Creating a Consensus Playbook for ICANN
CBI West Director and Senior Mediator Gina Bartlett and Senior Associate Toby Berkman have been helping the International Corporation for Assigned Names and Numbers (ICANN) manage multi-stakeholder consensus building processes effectively and efficiently across the organization. ICANN regulates the names and numbers system of the Internet through a consensus-based model involving multiple stakeholder groups. As ICANN has grown and issues have become more challenging, complex, and high-stakes, many of these multi-stakeholder consensus processes have become more difficult. ICANN asked CBI mediators to create a Consensus Playbook to help build capacity for consensus building within the organization. CBI gathered guidance from within the ICANN ecosystem through interviews with long-standing, experienced ICANN leaders who have been members of such processes in the past, dissecting challenges they’ve faced and what has worked for them. ICANN's lessons learned were then integrated with CBI's best practices to create a customized playbook with actionable advice and guidance for all stages of a multi-stakeholder consensus building process.
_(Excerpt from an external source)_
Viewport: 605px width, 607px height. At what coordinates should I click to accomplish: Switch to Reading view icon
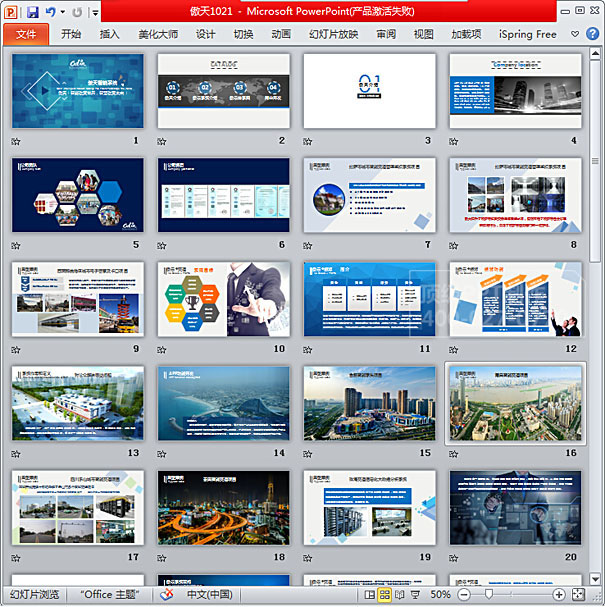pos(399,595)
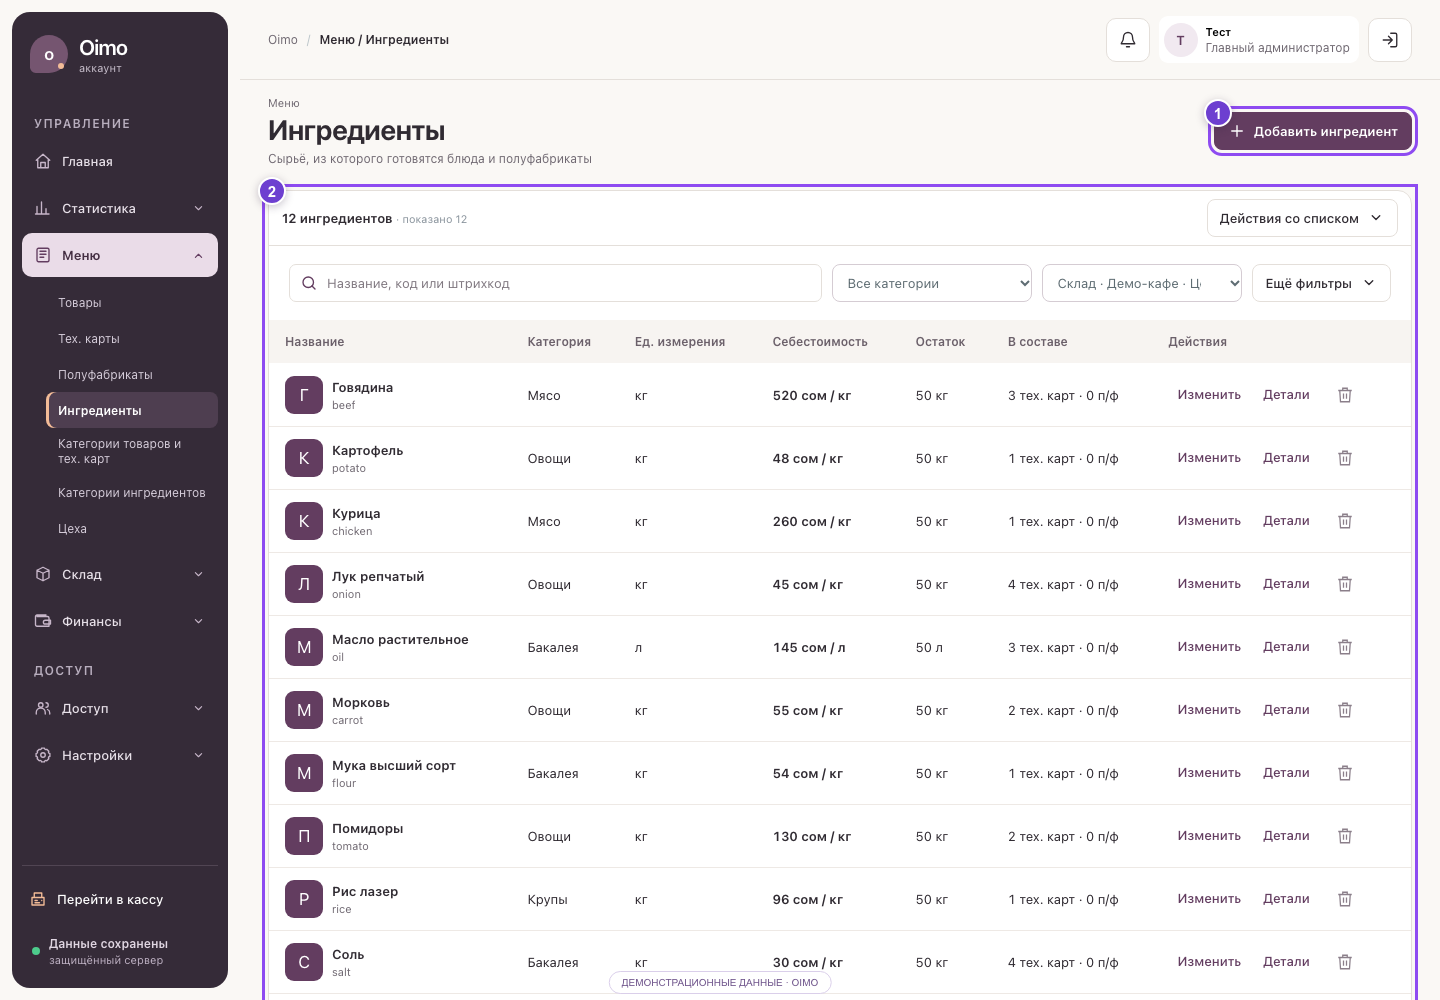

Developing a Strategic Plan for the Vermont Agency for Agriculture, Food, and Markets
CBI recently completed facilitating the creation of a strategic plan for the Vermont Agency for Agriculture, Food, and Markets (VAAFM) Division of Food Safety, Animal Health, and Weights and Measures. The division wanted greater consistency across its sections, to raise the visibility of the division’s work with state leaders, and to fulfill the governor’s request for cogent, clear, and efficient strategies for all state agencies. CBI Senior Mediator Pat Field and Associate Elizabeth Cooper met with and surveyed section managers and staff to elicit feedback on the strengths, weaknesses, opportunities, and visions for the division as a whole as well as for specific sections. CBI then synthesized all inputs received and drafted a strategic plan for the division, complete with a mission statement, tagline, and values statement as well as goals, actions, and metrics at the division and section levels. An infographic was also developed to effectively convey the work of the division and its work.